From Table 4 it is evident how the probabilities of achieving the absolute return targets diminish with increasing absolute return targets. Whilst there is approximately a 77 per cent chance of achieving a CPI+2 per cent target with the asset allocation depicted in Figure 3 (based on this history), there is only a 50 per cent chance of achieving the CPI+8 per cent target. This suggests that mandates at this high level would typically have only a half chance of being obtained.

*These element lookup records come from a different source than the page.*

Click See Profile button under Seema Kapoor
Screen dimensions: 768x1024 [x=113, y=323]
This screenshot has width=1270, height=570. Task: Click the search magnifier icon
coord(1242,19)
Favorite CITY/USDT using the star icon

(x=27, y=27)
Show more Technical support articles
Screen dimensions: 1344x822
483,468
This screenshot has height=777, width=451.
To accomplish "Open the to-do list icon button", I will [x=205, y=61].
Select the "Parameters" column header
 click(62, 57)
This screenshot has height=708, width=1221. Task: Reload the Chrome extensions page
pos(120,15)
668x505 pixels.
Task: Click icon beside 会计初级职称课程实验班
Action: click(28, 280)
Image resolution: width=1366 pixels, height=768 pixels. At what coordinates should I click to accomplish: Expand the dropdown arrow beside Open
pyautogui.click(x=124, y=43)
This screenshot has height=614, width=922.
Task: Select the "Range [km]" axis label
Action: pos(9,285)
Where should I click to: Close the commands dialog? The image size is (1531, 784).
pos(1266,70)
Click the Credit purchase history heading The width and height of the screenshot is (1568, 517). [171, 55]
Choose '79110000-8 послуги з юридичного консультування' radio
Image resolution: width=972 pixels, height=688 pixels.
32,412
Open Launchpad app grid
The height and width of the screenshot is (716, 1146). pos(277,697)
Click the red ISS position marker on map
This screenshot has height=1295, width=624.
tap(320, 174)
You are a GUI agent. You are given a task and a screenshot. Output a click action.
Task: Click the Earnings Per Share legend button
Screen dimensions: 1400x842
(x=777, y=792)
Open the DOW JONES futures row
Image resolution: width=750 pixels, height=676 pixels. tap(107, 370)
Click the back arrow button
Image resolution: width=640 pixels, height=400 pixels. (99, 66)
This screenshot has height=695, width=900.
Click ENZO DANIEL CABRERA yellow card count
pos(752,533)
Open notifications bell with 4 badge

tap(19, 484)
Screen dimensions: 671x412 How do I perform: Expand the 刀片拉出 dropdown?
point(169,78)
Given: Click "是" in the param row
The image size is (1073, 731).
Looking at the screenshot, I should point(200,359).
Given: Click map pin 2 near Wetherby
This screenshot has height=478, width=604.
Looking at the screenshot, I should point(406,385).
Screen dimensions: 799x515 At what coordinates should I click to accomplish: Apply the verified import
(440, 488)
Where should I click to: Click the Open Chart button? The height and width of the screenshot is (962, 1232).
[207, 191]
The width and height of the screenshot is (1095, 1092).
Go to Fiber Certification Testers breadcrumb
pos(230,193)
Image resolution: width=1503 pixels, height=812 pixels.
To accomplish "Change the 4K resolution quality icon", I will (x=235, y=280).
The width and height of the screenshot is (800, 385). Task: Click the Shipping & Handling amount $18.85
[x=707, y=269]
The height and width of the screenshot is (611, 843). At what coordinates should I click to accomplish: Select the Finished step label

Figure 6 gives an indication of the reliability of our resulting allocations for CPI+4 per cent over a 3-year investment time horizon. Figure 4 shows box-and-whisker plots of the distribution of the allocations to each asset class emanating from the top 5 per cent of portfolios that most consistently beat the CPI+4 per cent target.

The height of the "boxes" in Figure 6 show the interquartile ranges of the distribution for each asset class. Thus the taller the boxes, the more unreliable the allocation estimate and vice versa. The number alongside the box represents the average allocation weight to that particular asset class.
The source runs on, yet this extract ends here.